I didn't mean entire religions were dangerous - just individuals within religions.
I was referencing the OP, not your contribution...
Thanks Sigmund. Can you reply with the link to your previous writings? I'd like to dig in deep on this question.
Why on Earth would I want to convert anyone to what I believe? I think I am right ... but I have been wrong about so many things, I could be wrong about anything. There wasn't a gene inserted in my DNA that gives me the wisdom or the power to "know it all." When someone speaks to me of their religion, I make a special effort to describe my belief (or no-belief) so that my version gets into the ether. If I remain silent, I imply agreement; why argue with him/her, where does that get me? If I imply agreement I am a fraud. So, the best option for me is to say my piece and let it be. The funny part of this strategy, no one says anything to my face but I get feed back of what they discussed in my absence. I also usually get a well-rehearsed question or statement the next time I see him or her. I especially like the "Pascal's Wager" question. My reply is simply to ask "Why would I want to believe in anything that has a hell-fire and damnation aspect to it, based on myths and fairy tales from before the Bronze Age?"

I find myself wanting to scream it to everybody...I mean how can they not understand if they're just told. It's so simple, right? Except that brainwashing from birth has made god exist for them and made us evil. There was a time when I thought atheists worshiped the devil (because that it what baptist Sunday school taught me) and anything they said would have just been the "devil's words!"
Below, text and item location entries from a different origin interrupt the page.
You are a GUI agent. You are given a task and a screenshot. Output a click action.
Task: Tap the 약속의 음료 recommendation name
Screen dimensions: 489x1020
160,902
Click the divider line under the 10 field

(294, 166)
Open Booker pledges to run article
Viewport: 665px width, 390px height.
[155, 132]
What I TRY to do is make subtle remarks or positive facebook status'/stati ?? Lol, well either way positive things about thinking for oneself, humanism etc... and hopefully plant a seed for a few who may actually want to know more. It's not in their face, and I have found that is the only way to keep them from going straight into the mind closed defense mode.

Thanks Carla, I have a similiar FB approach.  If I get direct questions, however, I "let it all out"!

Anyone smart enough to be a skeptic, will, most likely, eventually become an atheist.  For those not smart enough to be skeptics, atheism would be rather meaningless anyway.

Enlightened thinkers always have and always will be a tiny minority. We can change ourselves, but we will have no luck in changing the species  ;-)

I try to avoid conflict in person, but when I get on the internet it's a different story.

Anonymity + Internet = Asshole


If your friends or family bring up the subject then sure (They started it!), but it depends on how severe their indoctrination is and how irrational they are. For example if you know someone who has an authoritarian personality, then you're only asking for a fight and should avoid the subject like you would politics.


I'm a second generation atheist so I haven't experience a deconversion because I've always been an atheist. Don't most first gen atheists arrive at their non belief on their own terms?